## How to complete this task
What is needed is an exact transcription of every record, minus the pictures.

==== Data shown

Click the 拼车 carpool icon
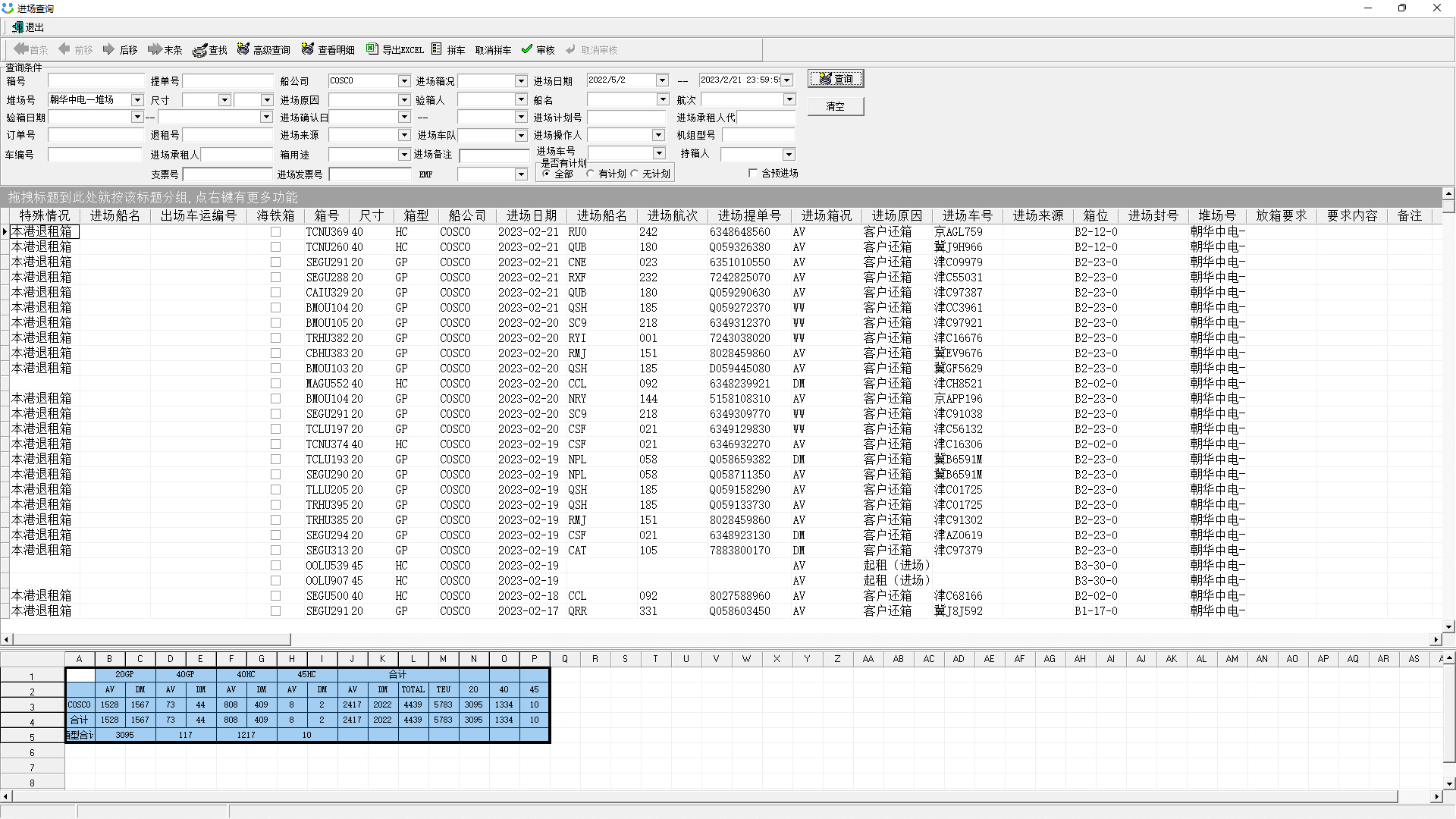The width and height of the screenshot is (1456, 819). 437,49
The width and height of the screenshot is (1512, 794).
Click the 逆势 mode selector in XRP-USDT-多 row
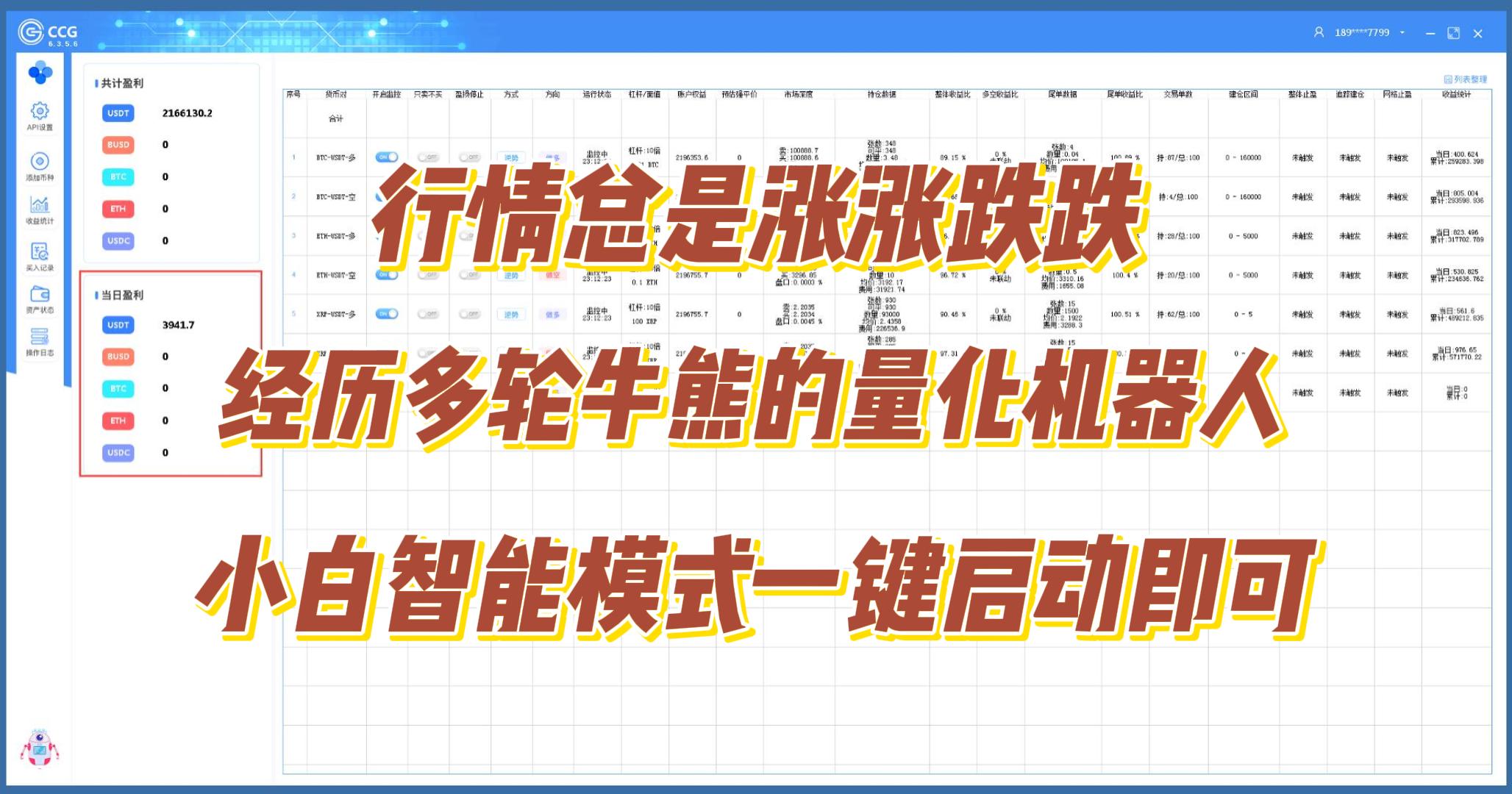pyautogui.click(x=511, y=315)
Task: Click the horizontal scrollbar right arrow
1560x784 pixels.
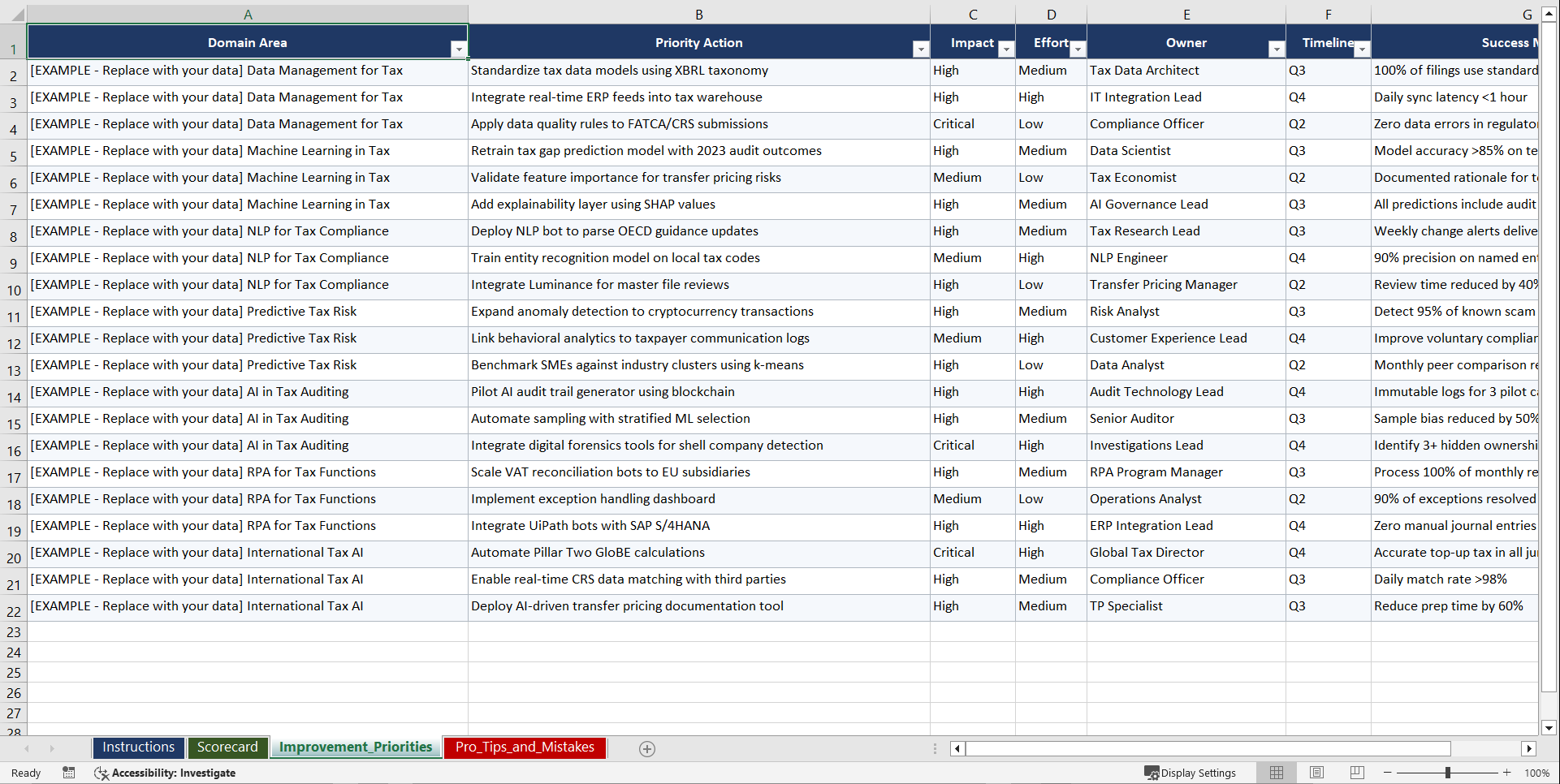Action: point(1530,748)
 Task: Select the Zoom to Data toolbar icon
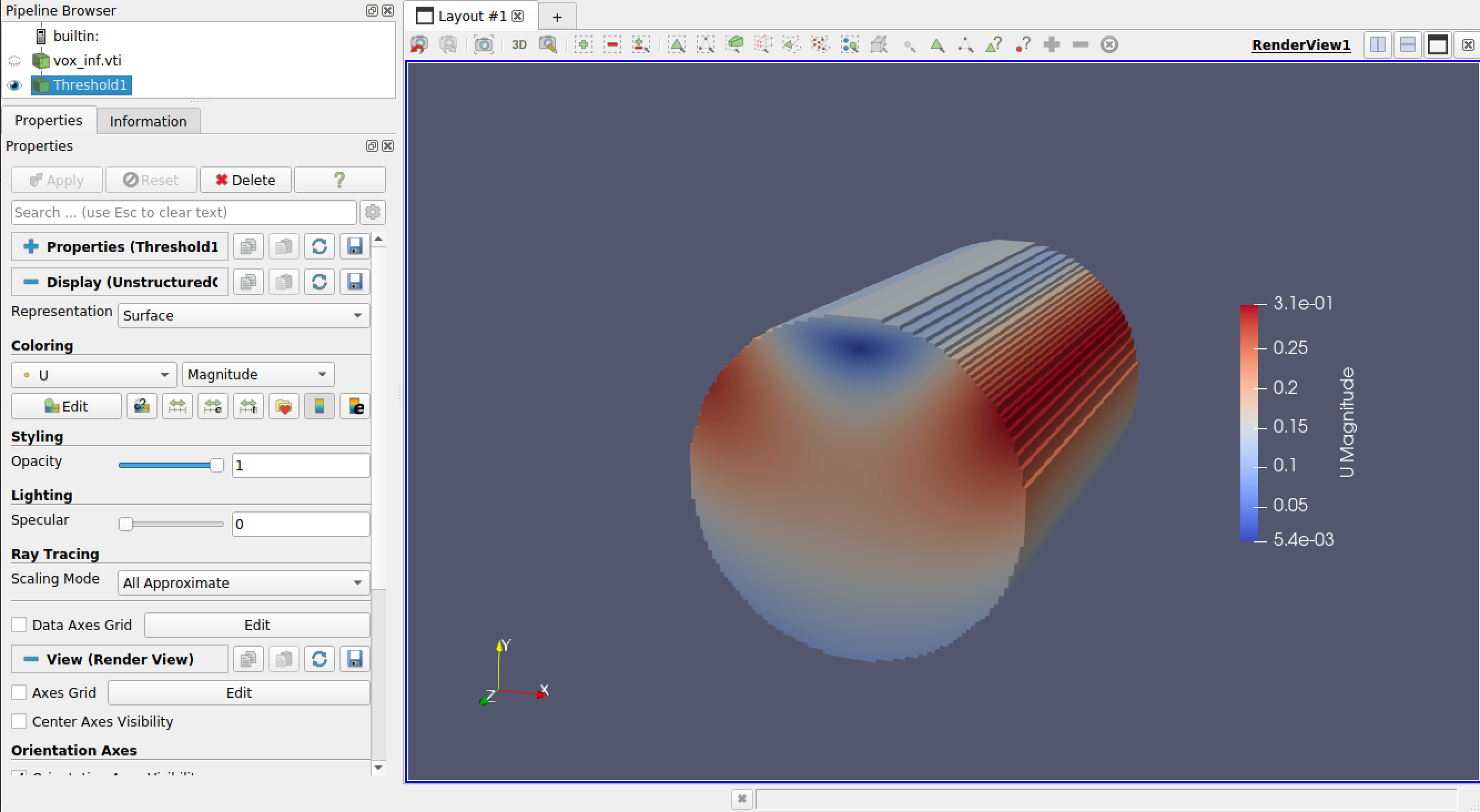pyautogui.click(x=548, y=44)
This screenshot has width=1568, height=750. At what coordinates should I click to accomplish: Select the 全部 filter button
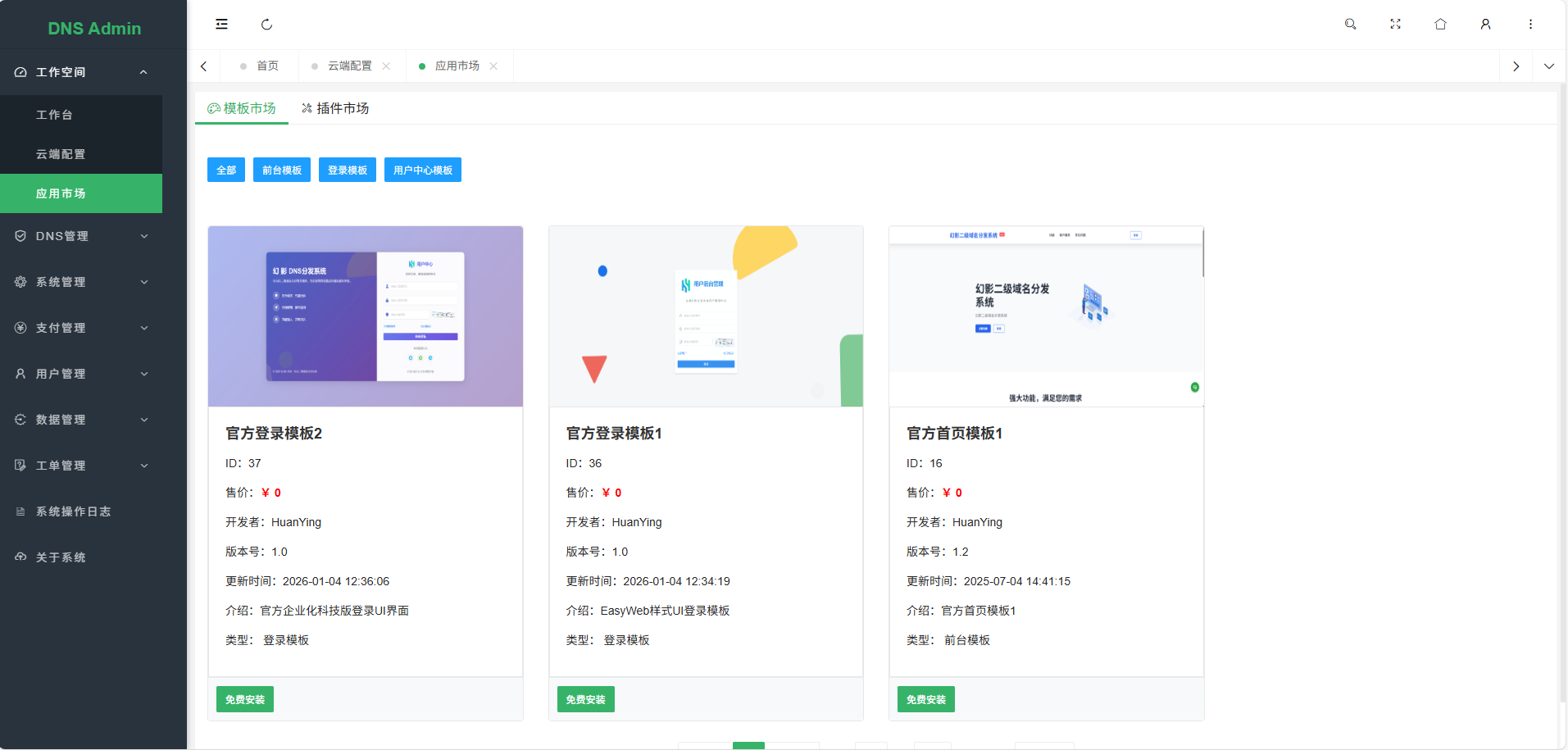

========

## Response area
Click the 拼车 carpool icon
The width and height of the screenshot is (1456, 819). 437,49
The width and height of the screenshot is (1512, 794).
Click the 逆势 mode selector in XRP-USDT-多 row
pyautogui.click(x=511, y=315)
Task: Click the horizontal scrollbar right arrow
1560x784 pixels.
Action: point(1530,748)
 Task: Select the Zoom to Data toolbar icon
pyautogui.click(x=548, y=44)
This screenshot has width=1568, height=750. At what coordinates should I click to accomplish: Select the 全部 filter button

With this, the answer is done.